Microsoft Azure Custom Vision vs Roboflow Train
Examining the same frame run through Azure's model (left) to the Roboflow model (right). Both models successfully identify the persons in frame, but the Roboflow model demonstrates a higher level of confidence.

When it came to speed, both trained models achieved the speed performance expectations required for production. Atos leveraged a clever trick to ensure high frame throughput on a constrained compute edge device: they sample every 10th frame from the video stream, which enabled the system to run fast enough to keep up with human movement. In the comparison above, note that the Azure model outputs at roughly 10 FPS and the Roboflow model is outputting roughly 8.6 FPS.

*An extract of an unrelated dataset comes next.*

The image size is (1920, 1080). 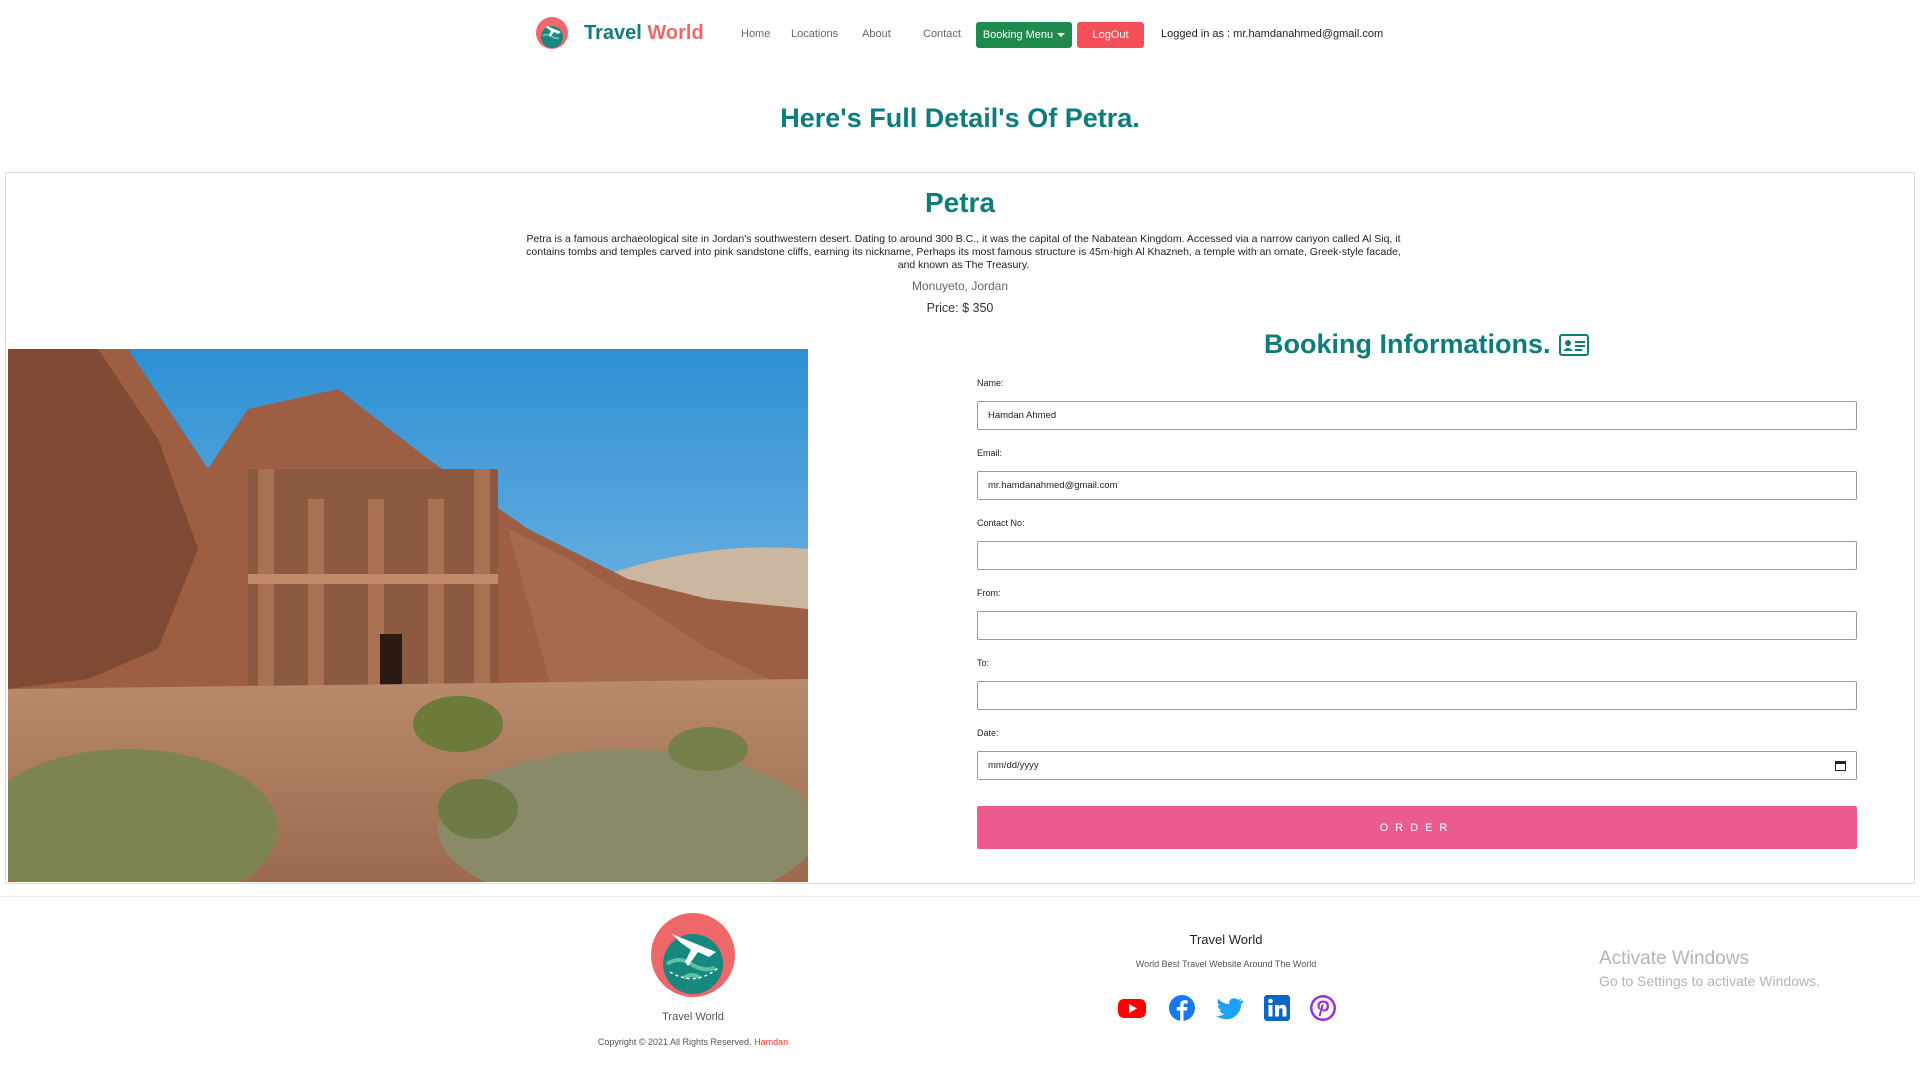 What do you see at coordinates (942, 34) in the screenshot?
I see `nav-contact: Contact` at bounding box center [942, 34].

Lastly, when it came to developer experience, Atos found significant advantage to leveraging Roboflow. The Roboflow Train model was able to be run on the Jetson Nano with only three lines of code. By comparison, the model from Custom Vision required many format conversions to obtain a model workable on the Jetson Nano. The model came downloadable in an ONNX format that doesn't work natively with the version of Jetpack available on the Nano. Getting the Azure model deployed took days of configuration compared to minutes with the Roboflow model. Moreover, because Roboflow is end-to-end, any future dataset and model improvements could seamlessly be incorporated for future deployments.

Details for Production: Privacy, Active Learning, and Display

As noted above, the system was architected such that the model would run entirely on the edge on a NVIDIA Jetson Nano. This means video being analyzed would not be externally accessible by default. In addition, the model would be trained to recognize what pixels make the shape of a person rather than learning the identity of any one individual. As such, all model predictions are completely anonymized.

Once the team had an acceptable initial model, they wrote custom logic that logs detections frame-by-frame to keep track of objects in view. This ensured that once a person was found in one frame, they were logged in subsequent frames (as long as the bounding boxes were similar in overlap). Note that in the example media, there's a black line across the center of the frame. When a bounding box crosses this frame going north-to-south, "Down" is logged and when a bounding box goes bottom-to-top "Up" is logged.

As a final touch, the team considered how to incorporate active learning to ensure the model would continue to be performant in an ongoing basis. Active learning means monitoring model performance and continuing to collect data from production conditions so that the system continuously improves. In this case, that includes things like adding logic to save a given anonymized frame when model confidence is below a given threshold, and then (with client consent) using the Roboflow Upload API to automatically add that frame back to the dataset for future annotation, training, and redeployment.

Voila! A production-ready occupancy counter running in real-time on the edge.